Average PTH levels were within the reference range throughout the study and did not differ between groups. Although some have reported higher PTH levels in AA compared to C women, our study found similar average PTH levels. This may be because vitamin D levels were fairly robust in both groups and therefore above the threshold for PTH secretion in both [35]. It is of note that samples for PTH were frozen and run in a batch assay at the completion of the study. Therefore, there were individuals with elevated PTH levels at baseline (AA n = 4, C n = 3) who were included in the study. The study was not powered to determine the effect of baseline PTH on bone turnover or bone mineral density.

The small sample size, particularly in the AA group at the post-wean visit, and the presence of outliers in several of the measurements which may have affected the results, may limit the ability to detect small changes. Ideally a similar study would be done with a larger sample over a longer time interval.

An additional limitation of the study is that PTHrP levels were not measured. Thus, unanswered questions remain regarding whether the AA skeleton is equally responsive to PTHrP in the hormonal milieu of lactation. Since PTH and PTHrP bind to the same PTH1 receptor, it is possible that the total combined levels of PTH and PTHrP may have contributed to the observed changes in bone density and bone turnover. However, given the short half-life of PTHrP, it is unlikely that PTHrP levels would have an effect on bone turnover 6 months after ceasing lactation.

We were concerned about possible racial inequities that affected recruitment for our study may also reflect factors that impact bone health in the wider population. Despite the many proven benefits of breastfeeding, in the United States, AA women have a lower rate of initiation of breastfeeding and continuation than other races [36]. Many different cultural, sociological, health and other factors contribute to this difference in breastfeeding rates [37]. Many AA mothers were excluded from our study due to higher use of DMPA which was administered prior to discharge from the hospital for birth control compared to their C counterparts. While it can prevent pregnancy, DMPA is known to cause bone loss and has been associated with increased fracture risk [38]. Though bone density does appear to recover after discontinuation of medroxyprogesterone in the general population [39], further studies are needed to determine the effects of administering the medication during lactation.

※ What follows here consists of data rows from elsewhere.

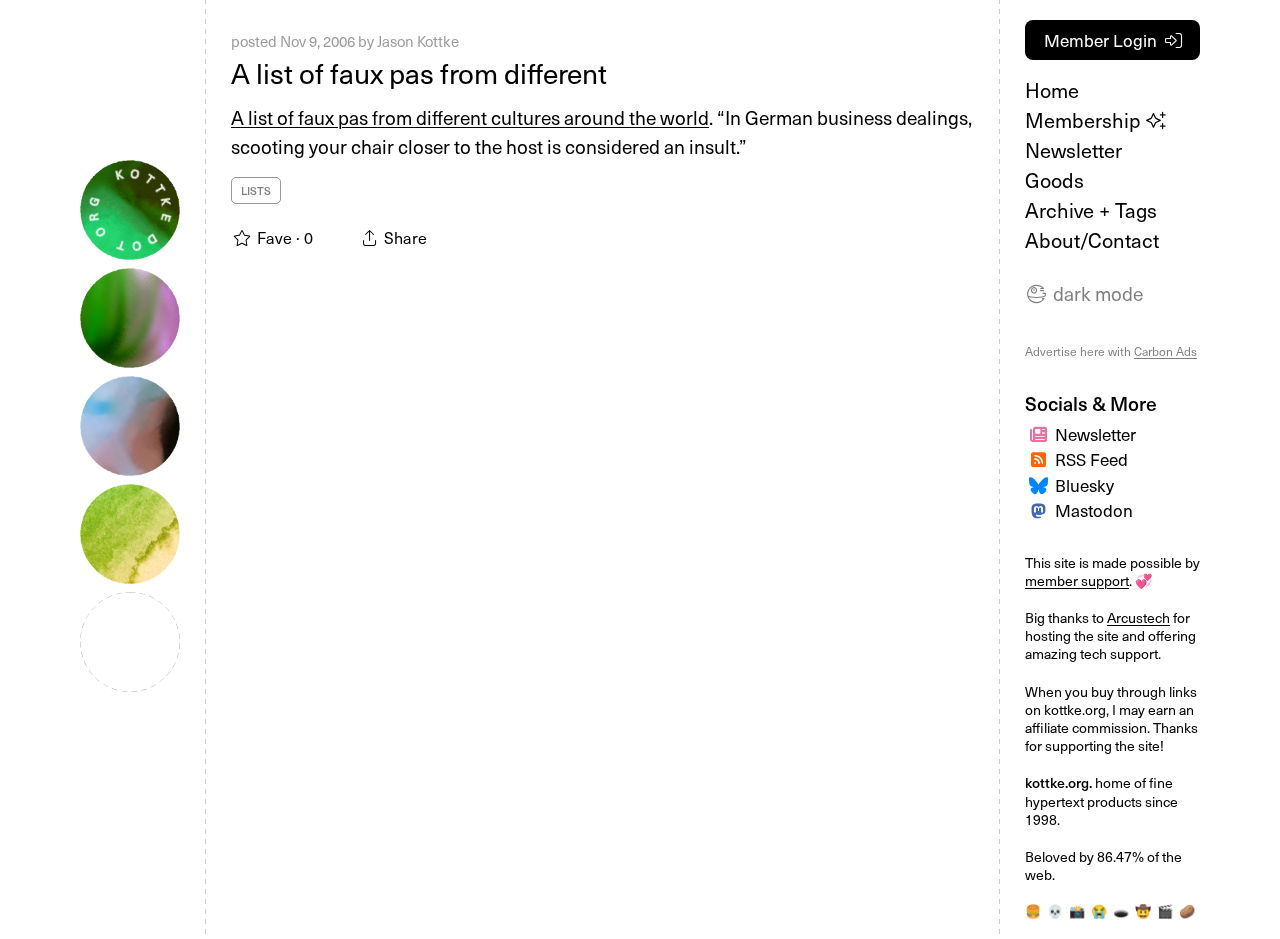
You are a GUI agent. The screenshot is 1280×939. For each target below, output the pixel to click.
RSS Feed (1091, 459)
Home (1052, 90)
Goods (1054, 180)
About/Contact (1092, 240)
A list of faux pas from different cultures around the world (470, 117)
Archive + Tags (1091, 210)
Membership (1085, 120)
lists (256, 190)
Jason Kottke (418, 41)
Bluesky (1084, 485)
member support (1077, 580)
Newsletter (1073, 150)
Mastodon (1094, 510)
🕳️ (1121, 910)
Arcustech (1138, 617)
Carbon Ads (1165, 351)
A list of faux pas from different (419, 72)
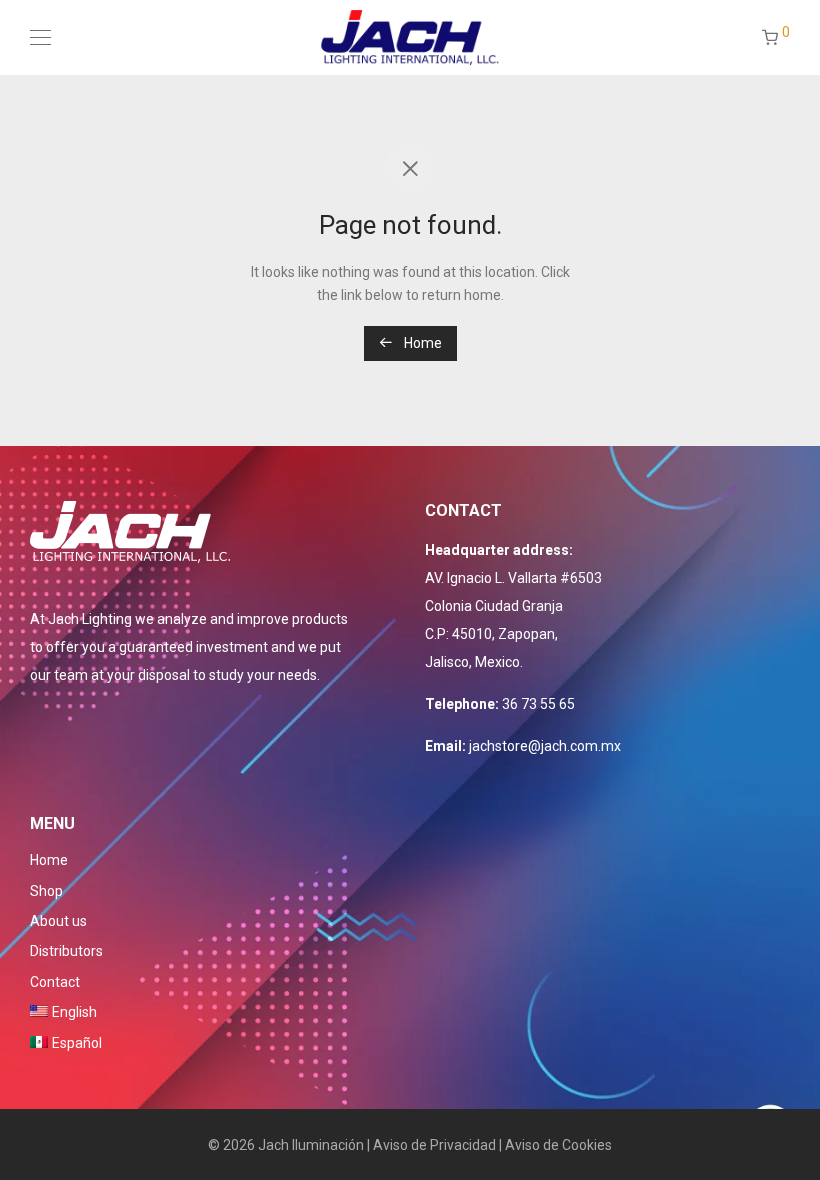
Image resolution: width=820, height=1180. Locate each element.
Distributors (66, 951)
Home (421, 343)
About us (58, 921)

In summary, despite differences in baseline BMD, there was a decrease in BMD in both AA and C new mothers during the first 6 months of lactation, with a slightly greater decrease for the C group at the TH and FN. By 6 months after weaning, BMD returned to baseline at all sites in the AA group, but had not completely recovered compared to the 2 week postpartum baseline at the FN in the C group. Changes in markers of bone formation and resorption were similar between groups during lactation. However, bone formation was significantly lower in the C group after weaning which may explain the lack of recovery of BMD at the FN. Further research needs to be done to determine if there are impacts on long term bone health for women who do not fully recover BMD before a subsequent pregnancy. Additionally, the effect of DMPA on bone metabolism when given to lactating women immediately postpartum requires further study in all racial groups.